* Work to complete
All lines in the data below carrying the string "arrow" are to be located and copied.

====== Data

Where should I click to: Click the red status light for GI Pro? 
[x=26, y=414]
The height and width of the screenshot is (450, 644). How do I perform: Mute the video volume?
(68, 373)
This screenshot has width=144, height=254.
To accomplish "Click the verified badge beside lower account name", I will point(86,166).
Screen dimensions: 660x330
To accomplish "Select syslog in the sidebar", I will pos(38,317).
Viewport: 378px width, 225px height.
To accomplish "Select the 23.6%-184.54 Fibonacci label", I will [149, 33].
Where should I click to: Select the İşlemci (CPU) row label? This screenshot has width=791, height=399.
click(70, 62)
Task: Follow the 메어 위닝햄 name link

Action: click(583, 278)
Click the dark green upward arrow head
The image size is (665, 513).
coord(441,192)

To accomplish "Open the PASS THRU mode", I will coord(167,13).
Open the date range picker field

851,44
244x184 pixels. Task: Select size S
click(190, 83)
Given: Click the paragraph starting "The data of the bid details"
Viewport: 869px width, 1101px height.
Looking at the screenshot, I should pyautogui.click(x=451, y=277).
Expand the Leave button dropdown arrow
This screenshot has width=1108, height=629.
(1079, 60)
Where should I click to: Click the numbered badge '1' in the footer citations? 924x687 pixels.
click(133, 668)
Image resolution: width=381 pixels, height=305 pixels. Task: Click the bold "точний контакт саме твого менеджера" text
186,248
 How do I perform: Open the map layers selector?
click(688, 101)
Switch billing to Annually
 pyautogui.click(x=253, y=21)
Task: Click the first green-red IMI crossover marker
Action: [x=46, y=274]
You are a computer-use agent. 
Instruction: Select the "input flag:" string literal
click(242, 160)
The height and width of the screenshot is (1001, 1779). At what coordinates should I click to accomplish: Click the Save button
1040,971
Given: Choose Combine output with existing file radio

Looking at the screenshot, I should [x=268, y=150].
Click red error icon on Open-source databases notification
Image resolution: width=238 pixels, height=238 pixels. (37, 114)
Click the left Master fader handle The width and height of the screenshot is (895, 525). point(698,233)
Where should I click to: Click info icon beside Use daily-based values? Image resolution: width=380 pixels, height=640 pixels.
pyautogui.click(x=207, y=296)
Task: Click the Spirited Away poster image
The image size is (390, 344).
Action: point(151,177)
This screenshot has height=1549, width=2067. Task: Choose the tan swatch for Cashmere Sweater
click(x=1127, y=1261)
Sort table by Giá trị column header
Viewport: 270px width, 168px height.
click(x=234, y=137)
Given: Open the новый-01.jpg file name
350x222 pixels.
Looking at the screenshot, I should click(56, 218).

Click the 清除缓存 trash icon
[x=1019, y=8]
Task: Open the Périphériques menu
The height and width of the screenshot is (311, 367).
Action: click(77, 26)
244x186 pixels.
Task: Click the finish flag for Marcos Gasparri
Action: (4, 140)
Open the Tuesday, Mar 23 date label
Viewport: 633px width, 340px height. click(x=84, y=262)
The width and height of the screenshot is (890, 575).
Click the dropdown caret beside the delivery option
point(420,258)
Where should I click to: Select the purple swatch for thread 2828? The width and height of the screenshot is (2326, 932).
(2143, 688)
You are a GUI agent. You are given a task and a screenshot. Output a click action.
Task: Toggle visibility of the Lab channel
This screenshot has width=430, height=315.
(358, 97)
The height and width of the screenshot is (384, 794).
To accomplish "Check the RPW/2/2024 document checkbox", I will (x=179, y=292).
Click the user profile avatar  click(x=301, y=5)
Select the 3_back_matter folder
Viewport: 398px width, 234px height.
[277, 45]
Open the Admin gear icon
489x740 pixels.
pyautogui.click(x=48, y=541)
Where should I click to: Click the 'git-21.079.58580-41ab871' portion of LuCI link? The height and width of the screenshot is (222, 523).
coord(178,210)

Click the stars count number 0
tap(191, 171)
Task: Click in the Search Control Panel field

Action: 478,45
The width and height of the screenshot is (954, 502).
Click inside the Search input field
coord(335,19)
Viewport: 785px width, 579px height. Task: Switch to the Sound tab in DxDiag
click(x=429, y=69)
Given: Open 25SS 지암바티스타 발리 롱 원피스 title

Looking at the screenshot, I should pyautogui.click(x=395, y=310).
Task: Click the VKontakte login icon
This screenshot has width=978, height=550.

============

* Task output
Click the dark green upward arrow head
Expand the Leave button dropdown arrow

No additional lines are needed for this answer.